#### What to do
[A] Return the passage of the house fire account starting at "I no sooner" and ending at "my own advice!", copied word for word.
[B] For each statement below, decide whether the house fire account supports it. Answer yes or no, and quote the deciding words from the account.
(i) The house was built in the early 1920s.
(ii) The son who warned about the fire was 16 years old.
(iii) The son was sent to the basement to help fight the fire.
[C] According to the house fire account, what did the towel catch on before it hung to the floor?

#### Extract provided
I no sooner report that all has calmed down here, and I go and set my house afire!! A couple of weeks ago, I tossed a bath towel from my bathroom floor down the clothes chute that goes from my upstairs bath to my basement laundry room. This is the very same clothes chute that I constantly encourage my teens to use, rather than throwing their dirty clothes on the bathroom  floor. I also remind them how important it is to actually walk down the steps to the laundry room to check where those clothes end up. In our old house, built in the early 1920s, some brillliant designer or builder had the bright idea to build the clothes chute smack next to the hot water tank. So, when you throw clothing down the chute, you really need to go down and make sure that it hasn't  landed too close to the flame under the tank. I should have taken my own advice!

Okay, that said, back to my story. I threw the towel down the chute, and then got into the shower. After a few minutes, my 20 year old son was at the bathroom door yelling, "Mom -- something is on fire in the basement!!" Those are mighty scary words! When I pulled back the shower curtain and turned off the water, I could hear the smoke alarms going off. When I wrapped a towel around my soaking wet self and opened the bathroom door, I saw billowing white smoke (already at the 2nd floor!!) and smelled the burning whatever it was!

I ran with my towel to the basement, turning off smoke alrams as I went, and calling to my son to stay upstairs and phone 911 for the fire department. I had no idea what I would find when I got to the basement! As I rounded the bottom of the steps, I could see flames -- the water tank was in flames caused by the towel which had caught on the flex pipe and hung to the floor, then caught on fire from the gas flame under the tank. The towel and the side of the tank were in flames now. A table sitting next to the tank was also on fire, as was a throw rug on the floor.

#### Raw data
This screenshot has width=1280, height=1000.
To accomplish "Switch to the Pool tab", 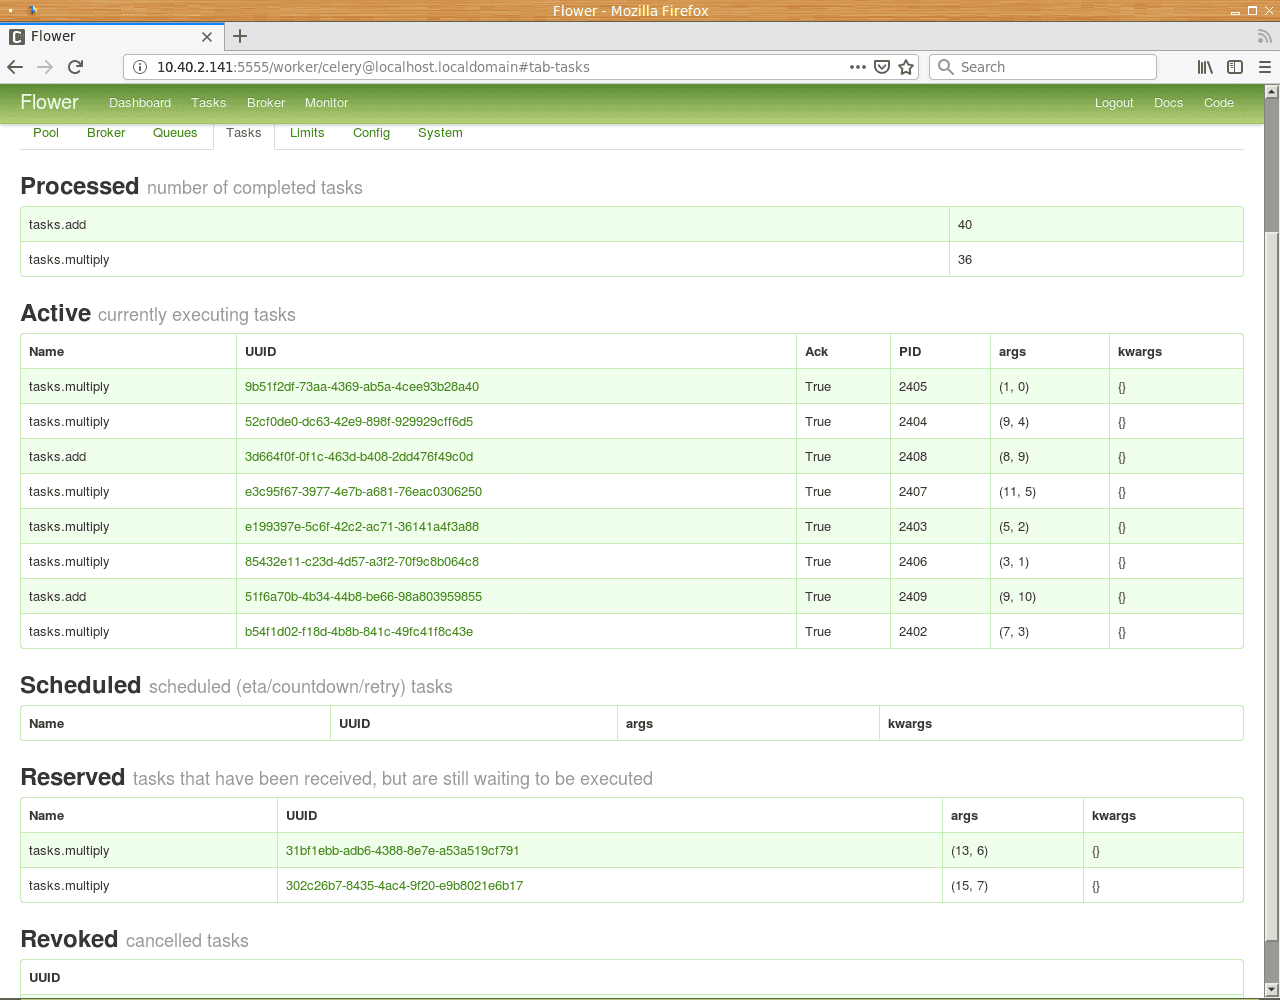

#### Task-by-task results
[A]
I no sooner report that all has calmed down here, and I go and set my house afire!! A couple of weeks ago, I tossed a bath towel from my bathroom floor down the clothes chute that goes from my upstairs bath to my basement laundry room. This is the very same clothes chute that I constantly encourage my teens to use, rather than throwing their dirty clothes on the bathroom  floor. I also remind them how important it is to actually walk down the steps to the laundry room to check where those clothes end up. In our old house, built in the early 1920s, some brillliant designer or builder had the bright idea to build the clothes chute smack next to the hot water tank. So, when you throw clothing down the chute, you really need to go down and make sure that it hasn't  landed too close to the flame under the tank. I should have taken my own advice!

[B]
(i) Yes: "In our old house, built in the early 1920s"
(ii) No: "my 20 year old son was at the bathroom door yelling"
(iii) No: "calling to my son to stay upstairs and phone 911 for the fire department"

[C] The flex pipe.